Le réseau européen pour la justice sociale SOLIDAR a lancé une campagne en soutien à l’ONG philippine LEARN, qui fournit des services à la fois aux travailleuses et travailleurs informels et formels.

À la Conférence des Nations Unies sur le changement climatique, le commissaire philippin au changement climatique, Naderev « Yeb » Sano a ému les délégués aux larmes par son ardent plaidoyer en faveur de mesures urgentes contre le changement climatique et a annoncé qu’il observerait une grève de la faim jusqu’à ce que les négociations produisent des résultats concrets.

 

Cependant l’aide tarde à parvenir aux victimes.

D’après Amos, moins de la moitié des 2,5 millions de personnes directement affectées ont obtenu une aide humanitaire et il y a fort à craindre que les incidents de pillage et de violence ne dégénèrent en une situation de chaos absolu.

Beaucoup de gens sont sans médicaments et certaines familles qui ont choisi de rester dans des tentes de fortune ou leur logement détruit ont été attaquées par des voleurs. Des cas de viols ont aussi été rapportés.

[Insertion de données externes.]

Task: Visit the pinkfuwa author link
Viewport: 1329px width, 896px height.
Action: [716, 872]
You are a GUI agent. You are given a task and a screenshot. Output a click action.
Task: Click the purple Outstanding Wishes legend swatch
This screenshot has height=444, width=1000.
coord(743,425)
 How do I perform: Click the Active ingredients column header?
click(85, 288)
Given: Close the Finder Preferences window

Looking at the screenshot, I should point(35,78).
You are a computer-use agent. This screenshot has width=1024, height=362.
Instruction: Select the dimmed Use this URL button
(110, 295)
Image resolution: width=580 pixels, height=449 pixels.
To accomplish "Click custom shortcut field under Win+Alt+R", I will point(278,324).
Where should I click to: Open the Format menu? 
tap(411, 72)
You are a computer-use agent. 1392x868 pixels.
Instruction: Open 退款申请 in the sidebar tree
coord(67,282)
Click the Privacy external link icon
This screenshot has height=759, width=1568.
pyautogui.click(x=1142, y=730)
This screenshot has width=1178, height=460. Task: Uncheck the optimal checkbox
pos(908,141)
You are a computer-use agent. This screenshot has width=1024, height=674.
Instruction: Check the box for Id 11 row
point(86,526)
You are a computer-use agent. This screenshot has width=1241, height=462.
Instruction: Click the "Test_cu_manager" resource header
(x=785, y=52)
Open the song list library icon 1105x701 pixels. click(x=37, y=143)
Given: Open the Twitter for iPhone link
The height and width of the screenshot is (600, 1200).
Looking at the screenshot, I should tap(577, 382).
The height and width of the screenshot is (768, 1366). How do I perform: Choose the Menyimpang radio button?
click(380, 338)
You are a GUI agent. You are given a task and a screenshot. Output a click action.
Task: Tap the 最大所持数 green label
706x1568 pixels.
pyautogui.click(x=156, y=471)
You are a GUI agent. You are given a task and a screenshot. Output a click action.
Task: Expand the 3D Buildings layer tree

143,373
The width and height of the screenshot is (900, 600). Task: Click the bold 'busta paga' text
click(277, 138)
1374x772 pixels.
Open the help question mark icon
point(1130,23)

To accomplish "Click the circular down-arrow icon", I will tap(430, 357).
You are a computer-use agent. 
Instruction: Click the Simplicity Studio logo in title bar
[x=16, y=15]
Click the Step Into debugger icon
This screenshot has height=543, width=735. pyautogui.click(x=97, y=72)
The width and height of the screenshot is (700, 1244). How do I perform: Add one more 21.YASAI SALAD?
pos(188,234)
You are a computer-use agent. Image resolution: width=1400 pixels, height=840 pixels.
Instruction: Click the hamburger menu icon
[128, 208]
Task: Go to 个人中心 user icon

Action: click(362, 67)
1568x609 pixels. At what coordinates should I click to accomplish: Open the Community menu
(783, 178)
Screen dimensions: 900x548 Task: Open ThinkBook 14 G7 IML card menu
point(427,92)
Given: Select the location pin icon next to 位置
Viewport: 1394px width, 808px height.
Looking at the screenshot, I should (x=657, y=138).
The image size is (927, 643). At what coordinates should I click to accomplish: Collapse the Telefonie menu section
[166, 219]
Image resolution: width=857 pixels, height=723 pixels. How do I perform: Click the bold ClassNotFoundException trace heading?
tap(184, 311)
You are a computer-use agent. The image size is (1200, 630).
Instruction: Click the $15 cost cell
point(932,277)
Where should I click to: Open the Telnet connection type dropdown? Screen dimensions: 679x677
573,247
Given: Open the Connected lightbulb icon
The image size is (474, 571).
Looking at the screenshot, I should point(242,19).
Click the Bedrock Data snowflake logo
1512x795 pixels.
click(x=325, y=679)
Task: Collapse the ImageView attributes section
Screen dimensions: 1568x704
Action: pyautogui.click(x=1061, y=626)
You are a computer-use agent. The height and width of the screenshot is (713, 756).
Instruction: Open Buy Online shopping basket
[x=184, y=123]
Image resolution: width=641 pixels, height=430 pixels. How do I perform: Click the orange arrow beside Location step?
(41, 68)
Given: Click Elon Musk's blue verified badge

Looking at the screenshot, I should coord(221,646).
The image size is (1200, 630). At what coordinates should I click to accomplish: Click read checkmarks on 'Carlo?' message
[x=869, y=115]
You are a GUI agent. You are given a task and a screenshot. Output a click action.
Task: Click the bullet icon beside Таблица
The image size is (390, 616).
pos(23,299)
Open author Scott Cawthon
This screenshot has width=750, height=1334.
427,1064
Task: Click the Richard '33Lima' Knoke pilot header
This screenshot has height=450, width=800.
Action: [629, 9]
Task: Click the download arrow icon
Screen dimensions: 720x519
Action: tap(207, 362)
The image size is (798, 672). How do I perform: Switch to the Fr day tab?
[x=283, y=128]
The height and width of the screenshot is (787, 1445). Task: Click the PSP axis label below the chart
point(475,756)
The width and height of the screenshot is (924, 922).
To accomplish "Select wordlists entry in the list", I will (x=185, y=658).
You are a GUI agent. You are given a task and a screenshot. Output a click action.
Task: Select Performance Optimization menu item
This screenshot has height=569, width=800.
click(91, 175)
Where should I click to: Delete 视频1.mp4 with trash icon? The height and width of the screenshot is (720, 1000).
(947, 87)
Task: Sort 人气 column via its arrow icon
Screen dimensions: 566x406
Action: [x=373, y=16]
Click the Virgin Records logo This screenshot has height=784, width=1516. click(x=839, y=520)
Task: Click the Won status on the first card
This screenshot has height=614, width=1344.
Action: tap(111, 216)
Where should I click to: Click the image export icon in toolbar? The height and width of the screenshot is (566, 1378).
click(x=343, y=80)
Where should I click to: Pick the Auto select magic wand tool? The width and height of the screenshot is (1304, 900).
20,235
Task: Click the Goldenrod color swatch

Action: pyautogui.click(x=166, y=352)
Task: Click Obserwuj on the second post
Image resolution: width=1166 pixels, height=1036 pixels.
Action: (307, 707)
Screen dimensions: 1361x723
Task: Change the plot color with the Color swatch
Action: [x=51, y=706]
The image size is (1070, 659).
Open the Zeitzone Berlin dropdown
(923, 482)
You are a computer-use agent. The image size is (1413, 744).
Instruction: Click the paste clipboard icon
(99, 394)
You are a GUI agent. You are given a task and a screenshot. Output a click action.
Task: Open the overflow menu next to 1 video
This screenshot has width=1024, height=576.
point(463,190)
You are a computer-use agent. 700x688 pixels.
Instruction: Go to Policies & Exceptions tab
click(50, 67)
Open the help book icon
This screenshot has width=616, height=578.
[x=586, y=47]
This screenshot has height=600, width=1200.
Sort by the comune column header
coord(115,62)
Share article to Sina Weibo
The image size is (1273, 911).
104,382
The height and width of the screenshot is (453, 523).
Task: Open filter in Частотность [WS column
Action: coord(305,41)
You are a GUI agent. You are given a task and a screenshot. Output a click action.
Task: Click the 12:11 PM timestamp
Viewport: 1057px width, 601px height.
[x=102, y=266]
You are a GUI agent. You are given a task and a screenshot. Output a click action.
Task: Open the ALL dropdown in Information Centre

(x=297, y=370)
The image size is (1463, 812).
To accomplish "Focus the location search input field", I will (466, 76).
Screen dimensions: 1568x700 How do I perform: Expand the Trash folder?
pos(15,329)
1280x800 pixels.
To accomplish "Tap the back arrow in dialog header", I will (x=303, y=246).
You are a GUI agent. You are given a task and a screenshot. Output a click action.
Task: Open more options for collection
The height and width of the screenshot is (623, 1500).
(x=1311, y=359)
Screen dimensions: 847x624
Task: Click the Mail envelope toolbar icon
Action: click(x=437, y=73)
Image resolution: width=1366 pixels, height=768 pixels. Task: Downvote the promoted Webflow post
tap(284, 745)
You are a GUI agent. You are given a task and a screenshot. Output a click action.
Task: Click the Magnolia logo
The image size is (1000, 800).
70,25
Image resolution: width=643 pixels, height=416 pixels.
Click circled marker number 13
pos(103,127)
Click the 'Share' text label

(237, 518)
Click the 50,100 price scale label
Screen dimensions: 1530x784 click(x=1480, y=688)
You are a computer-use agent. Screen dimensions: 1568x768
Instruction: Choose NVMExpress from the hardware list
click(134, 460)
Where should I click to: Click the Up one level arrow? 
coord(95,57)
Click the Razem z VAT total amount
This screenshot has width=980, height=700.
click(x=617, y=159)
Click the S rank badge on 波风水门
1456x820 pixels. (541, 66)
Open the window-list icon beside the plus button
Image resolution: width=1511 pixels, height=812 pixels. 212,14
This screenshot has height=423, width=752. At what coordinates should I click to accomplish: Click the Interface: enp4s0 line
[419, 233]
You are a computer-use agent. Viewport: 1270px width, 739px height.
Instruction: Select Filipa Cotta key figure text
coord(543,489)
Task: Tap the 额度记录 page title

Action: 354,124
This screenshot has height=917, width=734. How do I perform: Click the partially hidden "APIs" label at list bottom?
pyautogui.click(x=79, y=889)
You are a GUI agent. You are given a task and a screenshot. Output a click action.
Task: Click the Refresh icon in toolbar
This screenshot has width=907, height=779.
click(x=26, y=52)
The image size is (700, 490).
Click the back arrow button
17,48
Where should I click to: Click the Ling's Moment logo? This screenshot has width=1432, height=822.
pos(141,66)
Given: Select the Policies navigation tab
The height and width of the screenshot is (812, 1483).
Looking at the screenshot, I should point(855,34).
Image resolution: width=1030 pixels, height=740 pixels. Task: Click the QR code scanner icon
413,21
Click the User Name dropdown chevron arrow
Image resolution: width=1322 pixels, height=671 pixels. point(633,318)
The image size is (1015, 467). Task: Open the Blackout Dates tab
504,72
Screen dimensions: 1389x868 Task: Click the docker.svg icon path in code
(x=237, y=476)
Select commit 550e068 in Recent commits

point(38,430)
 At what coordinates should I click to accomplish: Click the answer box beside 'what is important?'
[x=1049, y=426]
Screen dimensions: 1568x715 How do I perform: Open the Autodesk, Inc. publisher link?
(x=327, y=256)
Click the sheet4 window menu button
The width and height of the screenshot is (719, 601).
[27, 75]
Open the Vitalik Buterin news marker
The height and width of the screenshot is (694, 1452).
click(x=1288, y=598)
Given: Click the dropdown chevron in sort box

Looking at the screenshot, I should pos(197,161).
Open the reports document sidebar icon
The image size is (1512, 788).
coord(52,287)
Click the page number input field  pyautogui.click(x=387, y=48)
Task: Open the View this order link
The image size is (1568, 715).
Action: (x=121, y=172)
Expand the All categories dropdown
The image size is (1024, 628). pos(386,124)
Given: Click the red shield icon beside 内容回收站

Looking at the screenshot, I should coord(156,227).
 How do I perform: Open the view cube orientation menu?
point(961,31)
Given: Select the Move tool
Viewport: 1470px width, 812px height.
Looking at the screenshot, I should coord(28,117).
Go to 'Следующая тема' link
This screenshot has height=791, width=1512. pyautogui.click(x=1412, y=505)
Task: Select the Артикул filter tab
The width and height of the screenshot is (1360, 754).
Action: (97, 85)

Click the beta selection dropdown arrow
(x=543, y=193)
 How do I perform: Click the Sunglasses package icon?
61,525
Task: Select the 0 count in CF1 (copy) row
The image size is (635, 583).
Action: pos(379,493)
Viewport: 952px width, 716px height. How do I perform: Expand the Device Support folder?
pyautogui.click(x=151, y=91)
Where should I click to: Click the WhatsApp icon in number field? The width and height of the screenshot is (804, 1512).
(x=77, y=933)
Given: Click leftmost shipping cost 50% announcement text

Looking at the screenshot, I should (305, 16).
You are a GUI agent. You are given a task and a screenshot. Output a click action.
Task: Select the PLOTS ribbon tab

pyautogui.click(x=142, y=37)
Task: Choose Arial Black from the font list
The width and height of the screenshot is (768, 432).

Des craintes ont en outre été soulevées quant à une augmentation possible de la traite d’enfants à des fins d’exploitation sexuelle et de travaux forcés parmi les quelque 1,7 millions d’enfants déplacés par le super typhon.

Luiza Carvalho, coordinatrice résidente de l’ONU sur place a informé la presse que la destruction des structures qui assurent normalement la protection des enfants comme l’école, la crèche et le foyer familial et le fait que beaucoup d’enfants ont été séparés de leurs parents ou sont devenus orphelins exacerbent radicalement le risque de violence sexuelle et autres formes d’exploitation.